§ PAGE EXCERPT:
#####
In these years the Argathelian interest became less identified with naked ambition and more with promoting economic and social modernization in Scotland. The church and universities became more tolerant, and were at the centre of cultural achievements that have retrospectively been termed the Scottish Enlightenment. Adam Smith's father had been an Argathelian who owed his customs post at Kirkcaldy to their influence. Smith himself owed his first academic post to the third duke of Argyll, who responded positively to the publication of Smith's Theory of Moral Sentiments in 1759. It was Milton and Argyll who promoted the linen industry to encourage exports of Scottish linen in the 1750s. Confiscated Jacobite estates were administered as models of agrarian improvement under legislation promoted by Argyll and passed by parliament in 1752, supervised by a commission meeting in Edinburgh led by Milton. The first legislation encouraging the physical development of Edinburgh was obtained by the Argathelians from parliament in the 1750s, and income from the confiscated Jacobite estates was used eventually to fund the construction of a purpose-built archive for the national records of Scotland as part of the promotion of the New Town of Edinburgh.
#####
§ EXTRACTED RECORDS:
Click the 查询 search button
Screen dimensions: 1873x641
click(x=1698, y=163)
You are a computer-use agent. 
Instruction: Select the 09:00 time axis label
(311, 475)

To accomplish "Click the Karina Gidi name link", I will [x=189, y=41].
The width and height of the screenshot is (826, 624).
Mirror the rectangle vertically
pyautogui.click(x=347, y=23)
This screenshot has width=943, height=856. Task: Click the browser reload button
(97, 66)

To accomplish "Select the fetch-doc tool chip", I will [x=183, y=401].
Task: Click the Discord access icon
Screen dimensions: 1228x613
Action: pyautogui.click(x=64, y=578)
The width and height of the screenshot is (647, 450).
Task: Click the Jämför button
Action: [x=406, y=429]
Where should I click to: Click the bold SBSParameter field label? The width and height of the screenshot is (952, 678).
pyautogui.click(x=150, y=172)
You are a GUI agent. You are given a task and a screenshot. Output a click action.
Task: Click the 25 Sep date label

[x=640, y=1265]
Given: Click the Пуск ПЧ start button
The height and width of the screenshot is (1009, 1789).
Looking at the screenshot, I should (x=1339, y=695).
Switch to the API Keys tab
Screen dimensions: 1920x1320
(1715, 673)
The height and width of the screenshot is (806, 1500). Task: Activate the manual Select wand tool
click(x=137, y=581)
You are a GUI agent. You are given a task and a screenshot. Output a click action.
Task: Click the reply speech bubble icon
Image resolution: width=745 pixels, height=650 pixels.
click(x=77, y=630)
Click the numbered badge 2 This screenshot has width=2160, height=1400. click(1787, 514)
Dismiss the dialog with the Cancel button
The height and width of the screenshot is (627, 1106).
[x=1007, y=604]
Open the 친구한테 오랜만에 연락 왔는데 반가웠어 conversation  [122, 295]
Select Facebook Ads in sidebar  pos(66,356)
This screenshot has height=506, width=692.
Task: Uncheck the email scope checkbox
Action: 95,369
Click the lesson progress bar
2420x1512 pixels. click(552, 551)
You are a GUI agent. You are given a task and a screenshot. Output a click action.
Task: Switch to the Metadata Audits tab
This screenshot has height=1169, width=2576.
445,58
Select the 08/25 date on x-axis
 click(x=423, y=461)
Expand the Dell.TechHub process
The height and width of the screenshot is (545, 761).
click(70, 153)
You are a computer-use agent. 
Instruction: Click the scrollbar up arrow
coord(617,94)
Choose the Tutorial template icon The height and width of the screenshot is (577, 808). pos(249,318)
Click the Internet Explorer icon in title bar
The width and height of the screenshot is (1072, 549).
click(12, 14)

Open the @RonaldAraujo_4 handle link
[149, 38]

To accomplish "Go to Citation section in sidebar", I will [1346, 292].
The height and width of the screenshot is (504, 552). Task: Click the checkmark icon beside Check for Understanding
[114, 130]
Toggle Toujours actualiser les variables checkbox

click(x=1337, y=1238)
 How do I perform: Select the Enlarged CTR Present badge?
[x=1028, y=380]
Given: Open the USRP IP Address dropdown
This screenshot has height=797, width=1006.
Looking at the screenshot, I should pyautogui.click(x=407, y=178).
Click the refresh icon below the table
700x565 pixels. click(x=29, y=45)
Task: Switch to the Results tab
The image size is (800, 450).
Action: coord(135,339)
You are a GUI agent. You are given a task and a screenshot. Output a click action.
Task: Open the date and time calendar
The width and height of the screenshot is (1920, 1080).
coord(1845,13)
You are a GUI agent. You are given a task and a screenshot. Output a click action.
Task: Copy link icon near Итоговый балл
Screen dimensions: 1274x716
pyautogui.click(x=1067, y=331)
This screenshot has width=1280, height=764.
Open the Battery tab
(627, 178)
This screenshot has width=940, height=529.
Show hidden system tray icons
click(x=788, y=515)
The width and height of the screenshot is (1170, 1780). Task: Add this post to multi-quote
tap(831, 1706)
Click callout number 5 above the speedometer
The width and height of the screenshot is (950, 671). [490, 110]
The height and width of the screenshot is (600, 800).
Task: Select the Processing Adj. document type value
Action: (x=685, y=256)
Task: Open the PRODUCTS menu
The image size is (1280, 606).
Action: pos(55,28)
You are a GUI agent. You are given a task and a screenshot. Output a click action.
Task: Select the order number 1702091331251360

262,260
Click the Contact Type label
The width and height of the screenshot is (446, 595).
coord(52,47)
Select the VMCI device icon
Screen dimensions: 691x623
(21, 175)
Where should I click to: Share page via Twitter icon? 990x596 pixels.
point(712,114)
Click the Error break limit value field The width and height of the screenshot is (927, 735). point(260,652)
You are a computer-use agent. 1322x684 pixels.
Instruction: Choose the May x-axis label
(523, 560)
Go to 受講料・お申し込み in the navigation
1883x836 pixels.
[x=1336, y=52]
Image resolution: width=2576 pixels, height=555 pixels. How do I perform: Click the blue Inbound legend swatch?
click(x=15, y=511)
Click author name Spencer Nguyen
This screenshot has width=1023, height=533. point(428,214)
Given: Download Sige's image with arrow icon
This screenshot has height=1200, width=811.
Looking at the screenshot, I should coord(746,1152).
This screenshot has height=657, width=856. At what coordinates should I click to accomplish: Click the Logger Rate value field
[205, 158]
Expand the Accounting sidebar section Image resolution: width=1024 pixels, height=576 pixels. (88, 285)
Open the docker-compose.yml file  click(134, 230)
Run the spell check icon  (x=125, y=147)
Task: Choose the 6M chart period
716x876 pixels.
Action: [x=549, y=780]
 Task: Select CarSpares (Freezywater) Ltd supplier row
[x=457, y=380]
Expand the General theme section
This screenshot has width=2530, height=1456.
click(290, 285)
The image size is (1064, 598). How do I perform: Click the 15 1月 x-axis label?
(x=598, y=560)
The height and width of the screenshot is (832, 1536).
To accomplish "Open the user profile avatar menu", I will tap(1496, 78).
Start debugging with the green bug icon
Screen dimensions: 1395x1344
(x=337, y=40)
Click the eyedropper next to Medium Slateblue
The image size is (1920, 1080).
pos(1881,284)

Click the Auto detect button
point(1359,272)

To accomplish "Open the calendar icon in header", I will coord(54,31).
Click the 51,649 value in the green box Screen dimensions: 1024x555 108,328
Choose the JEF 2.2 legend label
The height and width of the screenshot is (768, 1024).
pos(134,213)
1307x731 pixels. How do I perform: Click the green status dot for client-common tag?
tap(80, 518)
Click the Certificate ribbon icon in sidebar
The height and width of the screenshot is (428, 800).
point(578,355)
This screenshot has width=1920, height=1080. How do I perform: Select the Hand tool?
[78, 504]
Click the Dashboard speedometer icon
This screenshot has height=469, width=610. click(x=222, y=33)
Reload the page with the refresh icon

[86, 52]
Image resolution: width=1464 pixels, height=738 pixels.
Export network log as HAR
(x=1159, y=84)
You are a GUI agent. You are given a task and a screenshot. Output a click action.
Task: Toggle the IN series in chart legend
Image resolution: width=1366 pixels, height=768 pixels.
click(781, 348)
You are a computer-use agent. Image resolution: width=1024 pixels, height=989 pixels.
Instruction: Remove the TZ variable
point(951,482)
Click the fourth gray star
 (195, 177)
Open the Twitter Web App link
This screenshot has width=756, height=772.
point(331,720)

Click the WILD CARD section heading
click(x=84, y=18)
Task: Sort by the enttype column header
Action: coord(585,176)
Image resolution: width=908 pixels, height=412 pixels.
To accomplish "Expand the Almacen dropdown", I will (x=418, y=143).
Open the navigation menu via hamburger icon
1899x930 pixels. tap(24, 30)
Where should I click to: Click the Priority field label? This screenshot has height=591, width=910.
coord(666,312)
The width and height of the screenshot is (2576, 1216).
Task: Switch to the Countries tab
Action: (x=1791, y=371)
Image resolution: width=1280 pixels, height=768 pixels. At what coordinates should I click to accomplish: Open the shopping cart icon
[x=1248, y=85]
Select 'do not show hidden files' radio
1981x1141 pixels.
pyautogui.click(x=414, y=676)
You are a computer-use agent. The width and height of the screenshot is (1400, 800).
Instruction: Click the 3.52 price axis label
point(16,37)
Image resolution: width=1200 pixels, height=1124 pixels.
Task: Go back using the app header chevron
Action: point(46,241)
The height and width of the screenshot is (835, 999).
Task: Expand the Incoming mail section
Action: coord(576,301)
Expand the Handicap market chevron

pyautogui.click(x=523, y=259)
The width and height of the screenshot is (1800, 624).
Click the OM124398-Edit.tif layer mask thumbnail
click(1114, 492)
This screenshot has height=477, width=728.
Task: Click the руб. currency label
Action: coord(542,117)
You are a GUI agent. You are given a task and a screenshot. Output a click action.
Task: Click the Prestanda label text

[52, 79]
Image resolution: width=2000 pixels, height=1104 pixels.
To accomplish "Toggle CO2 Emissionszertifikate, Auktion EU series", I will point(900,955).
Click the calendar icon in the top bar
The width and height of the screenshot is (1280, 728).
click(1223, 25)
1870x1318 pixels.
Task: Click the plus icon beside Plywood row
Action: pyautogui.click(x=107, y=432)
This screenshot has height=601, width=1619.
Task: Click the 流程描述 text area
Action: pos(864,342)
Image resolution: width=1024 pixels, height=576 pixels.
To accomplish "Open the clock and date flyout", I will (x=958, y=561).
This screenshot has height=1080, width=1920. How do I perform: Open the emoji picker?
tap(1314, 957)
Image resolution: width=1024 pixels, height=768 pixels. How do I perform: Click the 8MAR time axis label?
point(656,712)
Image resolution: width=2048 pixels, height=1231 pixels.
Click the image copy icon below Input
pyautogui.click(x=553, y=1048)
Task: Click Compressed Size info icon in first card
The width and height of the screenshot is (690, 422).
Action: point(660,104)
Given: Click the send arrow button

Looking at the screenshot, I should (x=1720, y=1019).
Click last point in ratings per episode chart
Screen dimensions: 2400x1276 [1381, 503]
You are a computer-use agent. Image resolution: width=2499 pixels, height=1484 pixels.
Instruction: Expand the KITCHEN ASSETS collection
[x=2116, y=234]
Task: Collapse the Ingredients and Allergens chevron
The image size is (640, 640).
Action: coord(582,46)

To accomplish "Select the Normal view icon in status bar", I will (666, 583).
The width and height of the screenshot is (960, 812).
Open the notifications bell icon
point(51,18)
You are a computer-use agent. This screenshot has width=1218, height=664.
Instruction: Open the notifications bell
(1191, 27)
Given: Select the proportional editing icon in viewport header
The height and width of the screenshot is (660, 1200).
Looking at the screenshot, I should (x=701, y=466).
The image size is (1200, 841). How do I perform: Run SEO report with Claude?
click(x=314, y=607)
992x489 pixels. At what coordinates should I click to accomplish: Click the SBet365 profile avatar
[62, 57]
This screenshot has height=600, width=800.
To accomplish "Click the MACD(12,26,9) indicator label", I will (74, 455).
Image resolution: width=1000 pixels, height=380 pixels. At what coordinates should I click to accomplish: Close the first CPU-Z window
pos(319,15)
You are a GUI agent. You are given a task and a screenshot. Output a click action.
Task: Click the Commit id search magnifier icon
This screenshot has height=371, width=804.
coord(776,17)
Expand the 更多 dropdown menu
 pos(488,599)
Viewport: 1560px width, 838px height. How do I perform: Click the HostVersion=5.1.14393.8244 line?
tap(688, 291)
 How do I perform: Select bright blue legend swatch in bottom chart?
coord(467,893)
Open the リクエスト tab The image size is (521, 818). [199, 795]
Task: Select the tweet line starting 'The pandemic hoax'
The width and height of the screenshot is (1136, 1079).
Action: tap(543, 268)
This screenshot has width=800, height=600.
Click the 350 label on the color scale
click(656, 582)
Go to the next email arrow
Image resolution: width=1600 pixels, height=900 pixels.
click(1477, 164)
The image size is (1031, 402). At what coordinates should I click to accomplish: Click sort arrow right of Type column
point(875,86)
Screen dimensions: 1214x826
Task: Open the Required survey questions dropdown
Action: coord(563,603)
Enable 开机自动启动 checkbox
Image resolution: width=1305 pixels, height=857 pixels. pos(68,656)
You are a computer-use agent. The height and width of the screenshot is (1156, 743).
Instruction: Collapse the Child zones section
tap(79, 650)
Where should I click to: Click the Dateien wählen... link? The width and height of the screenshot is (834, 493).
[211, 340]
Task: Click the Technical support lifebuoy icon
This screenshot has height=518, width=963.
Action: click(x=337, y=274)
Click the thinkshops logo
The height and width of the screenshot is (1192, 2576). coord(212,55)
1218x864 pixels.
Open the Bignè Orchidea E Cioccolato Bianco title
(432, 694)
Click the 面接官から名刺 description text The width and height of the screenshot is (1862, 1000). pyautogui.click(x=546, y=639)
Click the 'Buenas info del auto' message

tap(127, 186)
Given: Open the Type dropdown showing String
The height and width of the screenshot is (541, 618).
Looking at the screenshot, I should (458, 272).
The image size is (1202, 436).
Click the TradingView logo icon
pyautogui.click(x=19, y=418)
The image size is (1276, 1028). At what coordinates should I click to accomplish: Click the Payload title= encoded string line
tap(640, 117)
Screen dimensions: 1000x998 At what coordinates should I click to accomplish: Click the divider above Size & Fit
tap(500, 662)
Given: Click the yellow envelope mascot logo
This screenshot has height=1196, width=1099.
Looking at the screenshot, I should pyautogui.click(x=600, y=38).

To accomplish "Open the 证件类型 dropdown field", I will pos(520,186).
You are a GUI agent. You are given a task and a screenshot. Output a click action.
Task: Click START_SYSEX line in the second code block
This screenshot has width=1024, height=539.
#####
Answer from the text on the Argathelian interest:
(a) To whom did Adam Smith owe his first academic post?
(b) In what year did parliament pass the legislation on the confiscated Jacobite estates?
(c) What was income from those estates eventually used to fund?

(a) The third duke of Argyll.
(b) 1752.
(c) The construction of a purpose-built archive for the national records of Scotland.